→ **What is required**: Within the entries below, find the portion that opens with the line containing "You are a computer-use agent. This" and closes with the line containing "Task: Click the calendar". Retype that portion exactly and only.

Stored data
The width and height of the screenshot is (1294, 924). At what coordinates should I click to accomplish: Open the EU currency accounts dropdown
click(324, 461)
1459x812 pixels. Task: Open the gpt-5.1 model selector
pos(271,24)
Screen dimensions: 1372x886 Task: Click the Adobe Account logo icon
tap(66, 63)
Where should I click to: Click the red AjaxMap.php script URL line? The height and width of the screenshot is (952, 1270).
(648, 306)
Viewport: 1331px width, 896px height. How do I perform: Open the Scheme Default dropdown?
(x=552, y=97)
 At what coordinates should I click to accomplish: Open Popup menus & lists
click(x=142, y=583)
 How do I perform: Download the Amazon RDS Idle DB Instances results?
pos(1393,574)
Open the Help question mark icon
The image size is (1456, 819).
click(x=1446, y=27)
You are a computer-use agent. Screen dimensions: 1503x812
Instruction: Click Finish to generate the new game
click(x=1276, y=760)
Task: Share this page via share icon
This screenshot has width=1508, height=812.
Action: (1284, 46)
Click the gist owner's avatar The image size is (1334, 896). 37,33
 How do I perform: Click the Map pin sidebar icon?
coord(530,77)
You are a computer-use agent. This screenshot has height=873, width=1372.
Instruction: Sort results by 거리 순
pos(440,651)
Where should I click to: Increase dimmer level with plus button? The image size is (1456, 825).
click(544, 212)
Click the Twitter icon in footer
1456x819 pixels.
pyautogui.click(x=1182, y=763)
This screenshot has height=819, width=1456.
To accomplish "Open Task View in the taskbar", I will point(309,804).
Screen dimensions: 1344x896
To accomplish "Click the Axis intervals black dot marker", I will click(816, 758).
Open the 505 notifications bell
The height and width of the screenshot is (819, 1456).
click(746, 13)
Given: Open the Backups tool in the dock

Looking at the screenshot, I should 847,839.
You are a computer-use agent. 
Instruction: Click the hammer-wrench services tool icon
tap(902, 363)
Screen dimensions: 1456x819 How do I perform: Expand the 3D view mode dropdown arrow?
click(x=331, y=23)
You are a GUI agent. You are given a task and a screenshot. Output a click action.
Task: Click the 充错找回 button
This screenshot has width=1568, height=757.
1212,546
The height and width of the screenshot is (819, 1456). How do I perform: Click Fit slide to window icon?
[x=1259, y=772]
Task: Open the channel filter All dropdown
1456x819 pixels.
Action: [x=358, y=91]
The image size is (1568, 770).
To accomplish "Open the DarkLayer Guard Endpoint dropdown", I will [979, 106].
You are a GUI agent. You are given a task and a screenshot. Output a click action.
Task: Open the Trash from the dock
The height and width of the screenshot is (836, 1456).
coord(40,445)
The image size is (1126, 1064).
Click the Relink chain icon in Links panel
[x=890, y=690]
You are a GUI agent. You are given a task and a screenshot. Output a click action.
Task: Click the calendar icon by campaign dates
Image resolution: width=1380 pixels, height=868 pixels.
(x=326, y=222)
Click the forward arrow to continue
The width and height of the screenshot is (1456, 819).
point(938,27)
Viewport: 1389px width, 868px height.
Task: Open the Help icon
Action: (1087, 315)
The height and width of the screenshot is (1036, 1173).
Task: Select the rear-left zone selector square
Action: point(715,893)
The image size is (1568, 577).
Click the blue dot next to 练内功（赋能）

→ **Answer space**:
You are a computer-use agent. This screenshot has height=873, width=1372.
Instruction: Sort results by 거리 순
pos(440,651)
Where should I click to: Increase dimmer level with plus button? The image size is (1456, 825).
click(544, 212)
Click the Twitter icon in footer
1456x819 pixels.
pyautogui.click(x=1182, y=763)
This screenshot has height=819, width=1456.
To accomplish "Open Task View in the taskbar", I will point(309,804).
Screen dimensions: 1344x896
To accomplish "Click the Axis intervals black dot marker", I will click(816, 758).
Open the 505 notifications bell
The height and width of the screenshot is (819, 1456).
click(746, 13)
Given: Open the Backups tool in the dock

Looking at the screenshot, I should 847,839.
You are a computer-use agent. 
Instruction: Click the hammer-wrench services tool icon
tap(902, 363)
Screen dimensions: 1456x819 How do I perform: Expand the 3D view mode dropdown arrow?
click(x=331, y=23)
You are a GUI agent. You are given a task and a screenshot. Output a click action.
Task: Click the 充错找回 button
This screenshot has width=1568, height=757.
1212,546
The height and width of the screenshot is (819, 1456). How do I perform: Click Fit slide to window icon?
[x=1259, y=772]
Task: Open the channel filter All dropdown
1456x819 pixels.
Action: [x=358, y=91]
The image size is (1568, 770).
To accomplish "Open the DarkLayer Guard Endpoint dropdown", I will [979, 106].
You are a GUI agent. You are given a task and a screenshot. Output a click action.
Task: Open the Trash from the dock
The height and width of the screenshot is (836, 1456).
coord(40,445)
The image size is (1126, 1064).
Click the Relink chain icon in Links panel
[x=890, y=690]
You are a GUI agent. You are given a task and a screenshot. Output a click action.
Task: Click the calendar icon by campaign dates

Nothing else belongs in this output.